A Review by Ryan Harvey
Copyright 2007 by New Epoch Press. All rights reserved.
City of the Beast
by Michael Moorcock
Planet Stories (160 pages, September 2007, $12.99)
“I enjoyed it enormously. It was kind of a holiday for me,” Michael Moorcock once remarked about writing the “Kane of Old Mars” series. Reading the first of these novels, City of the Beast, is exactly like taking that holiday with Mr. Moorcock. Imagine chucking all your possession so you can buy a fancy red convertible and then tearing out to Florida without a care in the world. That’s City of the Beast. It has that “hell with it, let’s go for a ride!” feel. The book is a rare case of genuine escapism, and one of few times I can use the word “escapism” without thinking that I am ducking my responsibilities as a reviewer.
The hero of City of the Beast and the two following novels (Lord of the Spiders and Masters of the Pit) is the valiant Michael Kane. Kane is an incarnation of Moorcock’s Eternal Champion, but readers do not need to know anything about this overarching concept to enjoy the book. Kane’s science-fantasy adventures on a quaintly impossible Mars unabashedly imitate Edgar Rice Burroughs’ tales of John Carter, with dashes of other early pioneers of scientific romance like Leigh Brackett.
This new edition of City of the Beast from Paizo Publication’s division Planet Stories marks the first occasion since 1979 that the novel has appeared in the U.S. outside of omnibus editions. It was originally published as Warriors of Mars (a more Burroughsian title that I actually prefer) in 1965 under the hysterical pseudonym of Edward Powys Bradbury. The new edition’s introduction from former Amazing Stories editor Kim Mohan more than adequately warns readers that what they’re about to encounter is a “ripping yarn” in the truest sense.
The novel begins with a prologue that explains how a fictional version of the author — Mr. Bradbury — meets the mysterious American Michael Kane in France. Kane offers an astonishing tale about how an experiment in matter transmission zapped him to the fourth planet during the Mesozoic era (which neatly dismisses any scientific inaccuracies with current knowledge of Mars). Mr. Bradbury records the incredible details that follow. The stranded Kane learns that the Martians call their planet Vashu, and he falls in love with Shizala, the princess (Bradhinaka) of the city of Varnal. Shizala cannot return Kane’s love because of her betrothal to the suspicious prince of Mishim Tep. But there’s no time to dwell on the love triangle, as brutish blue giants, the Argzoon, attack Varnal. Fortunately for Kane, he has a background in fencing from a dedicated French instructor as well as knowledge of general butt kicking from his time in Vietnam. In the chaos of battle, the enemies of Varnal kidnap Shizala. The classic Burroughs formula now jump-starts, and Michael Kane wars across the wonders and terrors of Mars to rescue his love. The story rockets along with a procession of battles, chases, traps, and escapes. An underground city, unexpected allies, a pit with a sinister monster, a beautiful femme fatale – it’s all the pulp you could want packed into a hundred and fifty pages. Moorcock zips through it all with a simple but engaging style that ignores subtlety but delivers a straight show of old-fashioned thrills.

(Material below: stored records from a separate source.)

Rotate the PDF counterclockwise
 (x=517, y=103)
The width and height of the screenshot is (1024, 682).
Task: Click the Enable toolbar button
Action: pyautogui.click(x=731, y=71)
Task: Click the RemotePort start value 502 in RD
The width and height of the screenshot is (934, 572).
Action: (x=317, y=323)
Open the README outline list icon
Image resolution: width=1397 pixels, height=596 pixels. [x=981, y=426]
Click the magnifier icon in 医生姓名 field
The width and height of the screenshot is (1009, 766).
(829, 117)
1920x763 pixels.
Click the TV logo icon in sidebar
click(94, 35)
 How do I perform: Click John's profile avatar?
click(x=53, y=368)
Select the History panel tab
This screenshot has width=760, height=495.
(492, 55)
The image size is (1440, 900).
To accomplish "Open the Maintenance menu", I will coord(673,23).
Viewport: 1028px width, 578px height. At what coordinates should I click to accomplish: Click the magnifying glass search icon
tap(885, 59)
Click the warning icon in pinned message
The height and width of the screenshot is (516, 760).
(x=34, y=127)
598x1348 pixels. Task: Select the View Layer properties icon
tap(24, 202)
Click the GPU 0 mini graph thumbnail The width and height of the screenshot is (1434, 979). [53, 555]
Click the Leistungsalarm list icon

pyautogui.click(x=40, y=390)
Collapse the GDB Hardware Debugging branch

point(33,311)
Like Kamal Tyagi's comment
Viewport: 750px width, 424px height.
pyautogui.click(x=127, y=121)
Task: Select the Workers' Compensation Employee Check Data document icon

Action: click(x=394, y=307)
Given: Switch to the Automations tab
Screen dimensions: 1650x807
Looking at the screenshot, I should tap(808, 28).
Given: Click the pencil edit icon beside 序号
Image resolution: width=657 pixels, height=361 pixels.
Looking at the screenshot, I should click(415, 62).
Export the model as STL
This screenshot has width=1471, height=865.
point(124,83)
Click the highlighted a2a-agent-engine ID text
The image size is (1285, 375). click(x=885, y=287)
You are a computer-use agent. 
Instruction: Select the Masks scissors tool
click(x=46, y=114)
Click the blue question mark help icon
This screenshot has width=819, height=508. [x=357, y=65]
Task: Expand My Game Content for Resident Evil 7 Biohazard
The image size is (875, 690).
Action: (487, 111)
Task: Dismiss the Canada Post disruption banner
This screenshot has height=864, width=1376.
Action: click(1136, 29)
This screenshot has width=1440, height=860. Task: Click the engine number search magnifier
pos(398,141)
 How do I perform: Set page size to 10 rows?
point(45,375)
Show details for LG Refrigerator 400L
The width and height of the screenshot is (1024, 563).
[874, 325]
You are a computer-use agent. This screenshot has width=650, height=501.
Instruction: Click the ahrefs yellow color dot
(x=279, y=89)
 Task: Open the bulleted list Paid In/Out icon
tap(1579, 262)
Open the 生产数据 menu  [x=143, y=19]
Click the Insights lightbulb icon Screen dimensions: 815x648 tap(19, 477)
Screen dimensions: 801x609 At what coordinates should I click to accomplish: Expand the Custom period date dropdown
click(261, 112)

Some context highlights what Michael Moorcock wanted to achieve with the Kane series. In the mid-1960s, the young writer had started to emerge as one of the most important voices in the New Wave of science fiction that was breaking down the old Astounding establishment. At the same time, he owed his early inspiration to the wild worlds of Edgar Rice Burroughs and (appropriate considering the publisher of the current edition) Planet Stories. In the middle of producing and editing work in New Worlds magazine that was designed to set the revised standards for fantasy and science fiction of the future, Moorcock turned out this trilogy of novels written in a style forty years in the past. “[I]t seemed to me just then,” Moorcock wrote in an introduction to an earlier omnibus of the Kane novels, “that it wasn’t a good idea to be talking about the breakdown of genre conventions whilst producing a trilogy of romances which exemplified, even exalted those conventions.” Hence the invention of the Edward P. Bradbury pseudonym. Mohan’s introduction offers some theories on why Moorcock chose this weird conglomerate of names as his pen name (alphabetically close to “Burroughs” on the bookshelves?).
Moorcock wrote the Kane novels during a prolific period in his career. He probably poured an entire weekend into City of the Beast. (His own memories are that it took a week to write all three books.) It does have that delirious, headlong feel to it; Moorcock had a rush writing them and the reader feels that energy.
If City of the Beast has a serious flaw, it is that it moves a bit too fast. Most readers will finish the novel in two days, or even one, and with a stand-alone edition like this there’s no second novel to hop right into. However, if the only bad thing you can say about a book is that it makes you want to read the sequel immediately…well, that’s better than I can say for some of Moorcock’s more overtly serious work.